Even using technologies that provide effective isolation (such as SNAP), when packet forwarding is performed on a general-purpose processor, it can have a significant impact on performance. For example, SNAP reported a forwarding rate of 100 Mbit/s in 2001, which is two orders of magnitude slower than the Juniper M4040 Gbit/s hardware router developed in 1998.

The capsule method is probably the most ambitious method of all active network visions. Due to security considerations, it does not appear in the most general form. However, recent systems have exposed a more restricted subset of router functionality to end hosts (for example, the ability of end hosts to read router status but not router status), which reminds people of the encapsulation method. On the other hand, the programmable router approach has been adopted in various forms: both software-defined networks and programmable router chips provide network operators with different kinds of restricted router programmability.

Software router (1999-present)

Since the late 1990s, one method of programmability has been to use general-purpose substrates to write packet processing programs, while fixed-function router hardware cannot be programmed. Over the years, general-purpose substrates have changed. For example, Click used a single-core CPU in 2000. In the early 2000s, Intel introduced a series of processors specifically for networking, called network processors, such as the IXP1200 in 2000 and the IXP2800 in 2000. The RouteBricks project used multi-core processors in 2009, the PacketShader project used GPUs in 2010, and the NetFPGA-SUME project used FPGAs in 2014.

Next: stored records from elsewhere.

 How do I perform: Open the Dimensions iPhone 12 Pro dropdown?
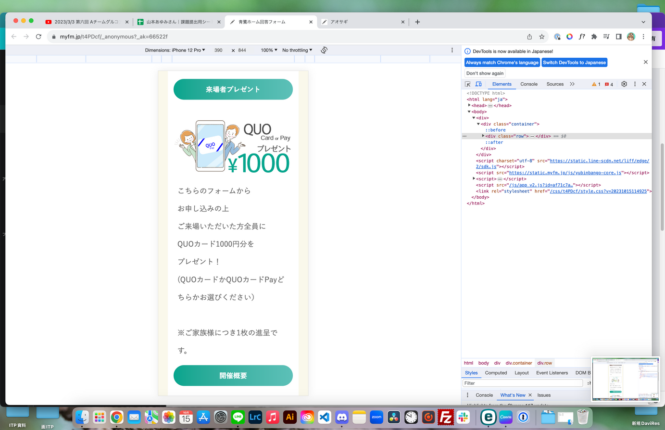click(x=175, y=50)
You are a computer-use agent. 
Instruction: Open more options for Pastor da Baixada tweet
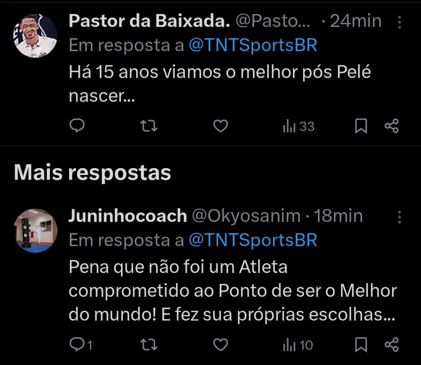pos(399,22)

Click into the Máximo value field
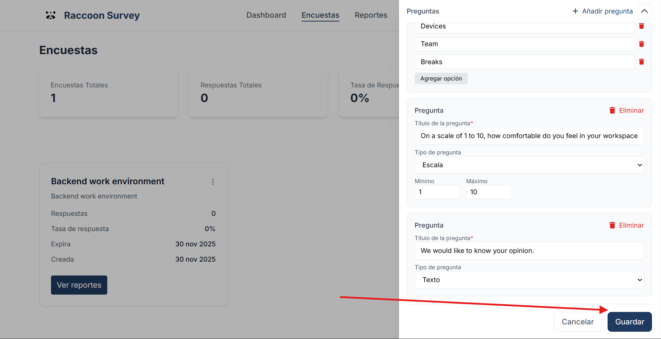tap(489, 192)
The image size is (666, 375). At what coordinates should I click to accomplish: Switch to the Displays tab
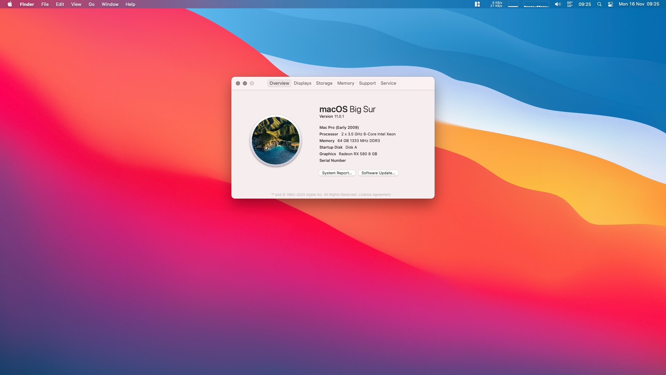302,83
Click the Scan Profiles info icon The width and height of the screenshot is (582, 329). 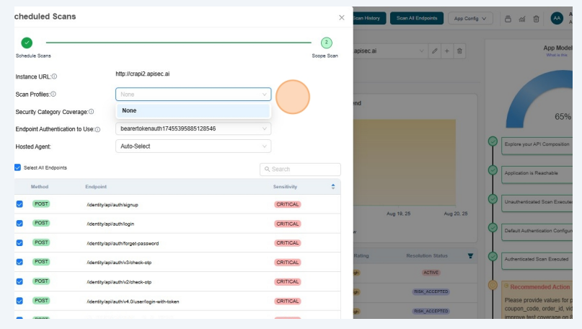pos(53,95)
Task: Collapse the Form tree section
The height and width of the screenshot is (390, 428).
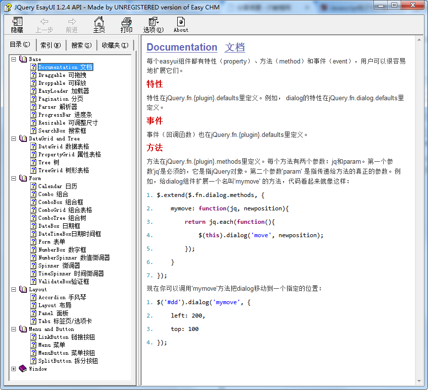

It has been found that software routers are used as a means of programming routers, but at the expense of performance. They are particularly useful when the link speed is low but the calculation requirements are high. For example, this method has been used to implement the MAC layer algorithm in WiFi and the signal processing algorithm in the wireless physical layer.

Along with the development of software routers, many domain-specific languages (DSL) for packet processing have also been developed. For example, click Use C++ for packet processing on a software router. packetC and MicroengineC target network processors.